SINGAPORE—Blame their city state’s competitive culture for leaving them no room for feelings, Singaporeans said in reaction to a survey that depicted them as the world’s most emotionless people.

“Singaporeans are the least likely in the world to report experiencing emotions of any kind on a daily basis,” US-based pollster Gallup said in a report on its three-year study conducted in more than 150 countries.

The Philippines came out as the most emotional society in the world, with six out of 10 Filipino respondents saying that they experience a lot of both positive and negative feelings daily. Latin American countries meanwhile dominated the top of the list when it came to experiencing positive emotions.

The report got prominent coverage in Singapore, one of the world’s wealthiest and most stable societies, and set off some strong reactions.

“Where got time to laugh? Wake up, must fight for place on trains, lunch time, must fight for place to sit down and eat, go home, must fight for place on trains,” Edward Alexzandra Peters wrote on Facebook.

 

‘Stressful’

Commented Kok Leong on Yahoo! Singapore: “It’s so stressful to be living in Singapore. Our mind is all about $$$—how to survive, how to raise family, tax, etc. Nothing is free here.”

Another comment noted:  “We have everything, and yet we have nothing. No one in this country actually lives life to the fullest; we merely exist. To our government, we are nothing more than a statistic.”

A post by Melody on Twitter went: “How can Singaporeans be the most emotionless in the world when they complain the most every day? I’m baffled.”

Gallup said it surveyed about 1,000 respondents 15 years old and above in each country annually between 2009 and 2011. Respondents were asked if they felt five positive and five negative emotions the previous day.

The negative feelings were anger, stress, sadness, physical pain, and worry, while the positive emotions were feeling well-rested, being treated with respect, enjoyment, smiling and laughing a lot, and learning or doing something interesting.

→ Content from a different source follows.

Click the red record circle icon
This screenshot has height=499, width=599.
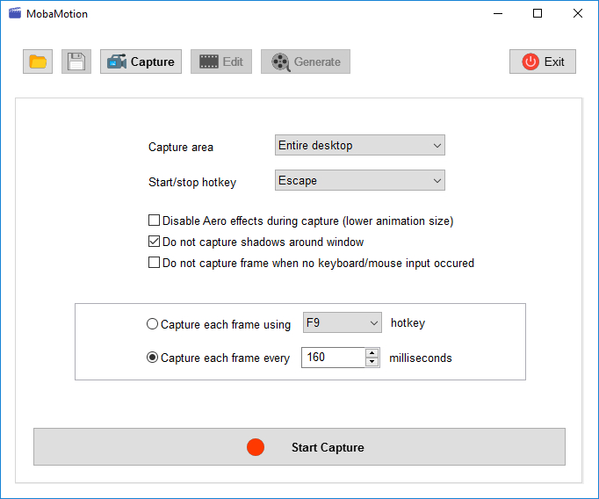pyautogui.click(x=256, y=447)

Only 36 percent of Singaporeans said they felt any of the emotions, Gallup said.

Negative emotions

Negative emotions are highest in the Middle East and North Africa, with Iraq, Bahrain, and the Palestinian Territories leading the world in negative daily experiences. Latin America leads the world when it comes to positive emotions, with Panama, Paraguay, and Venezuela at the top of the list.

Behavioral indicators such as positive and negative emotions are a vital measure of a society’s wellbeing, with leaders worldwide starting to incorporate such indicators into the metrics they use to evaluate their countries.  Like behavioral scientists, they’ve realized that traditional economic indicators like GDP do not, and cannot, quantify the human condition.

While higher incomes may improve people’s emotional well-being, they can only do so to a certain extent.

Nobel Prize-winning economist Daniel Kahneman and Princeton economist Angus Deaton found that after US individuals make $75,000 annually, additional income will have little meaningful effect on how they experience their lives.

The Gallup survey suggests that Singapore’s leadership would be well-advised to include wellbeing in its overall strategies if it is going to further improve the lives of its citizenry.

Disclaimer: Comments do not represent the views of INQUIRER.net. We reserve the right to exclude comments which are inconsistent with our editorial standards. FULL DISCLAIMER

For feedback, complaints, or inquiries, contact us.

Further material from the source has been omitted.